# WRITTEN TASK:
Rewrite the data below, swapping "clock icon" for "clock button" and leaving everything else unchanged.

Collection entries:
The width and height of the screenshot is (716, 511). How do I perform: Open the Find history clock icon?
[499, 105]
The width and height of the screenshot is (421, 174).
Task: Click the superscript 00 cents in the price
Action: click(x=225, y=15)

# ANSWER IN FULL:
The width and height of the screenshot is (716, 511). How do I perform: Open the Find history clock button?
[499, 105]
The width and height of the screenshot is (421, 174).
Task: Click the superscript 00 cents in the price
Action: click(x=225, y=15)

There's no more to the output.